14 DAY TRIAL // After praising Windows 10 for blocking zero-days that weren’t yet patched thanks to built-in mitigation technologies, Microsoft comes back to applaud the operating system for the protection that it offers to users in the case of ransomware attacks.
Tommy Blizard, member of the Windows Defender ATP Research Team, explains in a post on TechNet that Windows 10’s Windows Defender Advanced Threat Protection (ATP) can block ransomware even in those cases when antivirus fail to do it, preventing infections from spreading across networks.
Blizard says Cerber, which is one of the widely-known file encryptors, can be blocked with new technologies that will become available in the upcoming Windows 10 Creators Update, including tools that help detect in-memory malware and kernel-level exploits.
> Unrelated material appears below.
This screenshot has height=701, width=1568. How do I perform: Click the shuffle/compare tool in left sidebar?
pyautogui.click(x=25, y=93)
Blocking PowerShell commands
Windows 10 Creators Update will be specifically improved to isolate infected machines, giving administrators more time to block the malware and remove its files from the compromised systems.
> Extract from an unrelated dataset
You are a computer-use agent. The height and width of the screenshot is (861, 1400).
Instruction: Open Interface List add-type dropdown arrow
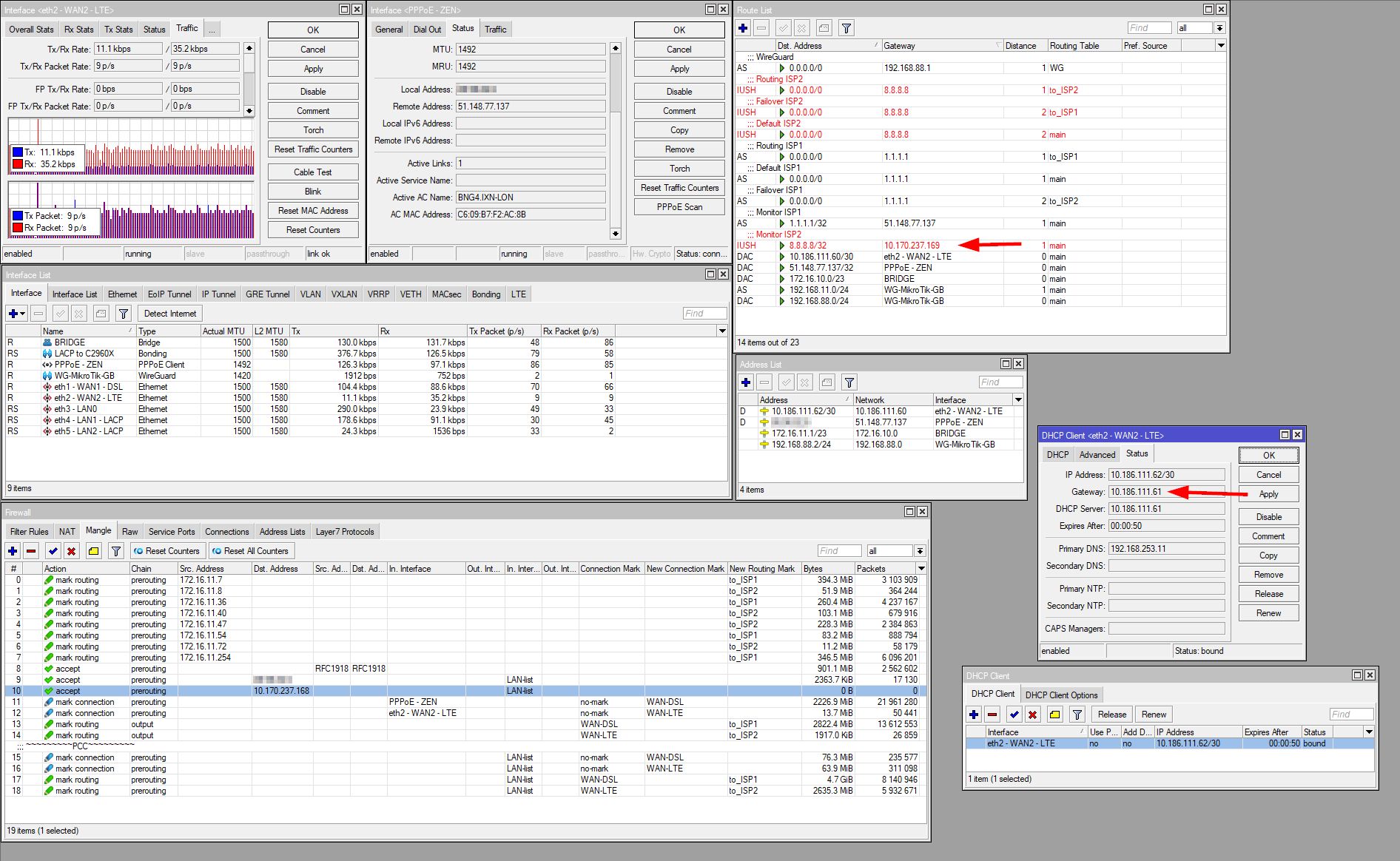[23, 314]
For example, the Windows 10 ATP can detect a PowerShell command that’s supposed to spread the Cerber infection on a system, even when antivirus protection is not running. And what’s more, Blizard says the operating system can block PowerShell scripts that attempt to download infected files in the background.
“Windows Defender ATP also generated an alert when the PowerShell script connected to a TOR anonymization website through a public proxy to download an executable. Security operations center (SOC) personnel could use such alerts to get the source IP and block this IP address at the firewall, preventing other machines from downloading the executable. In this case, the downloaded executable was the ransomware payload,” Blizard explains in an analysis.
Microsoft Edge will also play a key role in the efficiency level of Windows 10’s built-in security system, as it’s capable of blocking exploit kits and ransomware from reaching a computer. The browser employs the so-called SmartScreen Filter, which can check URLs based on a reputation system to block access to websites that are known for hosting malware.
Without a doubt, the security of Windows is improving a lot, and this is one of the reasons Microsoft hopes more users would update to the latest versions. For the time being, however, Windows 7, which doesn’t benefit from all these improvements, continues to be the top desktop OS with a market share of nearly 50 percent.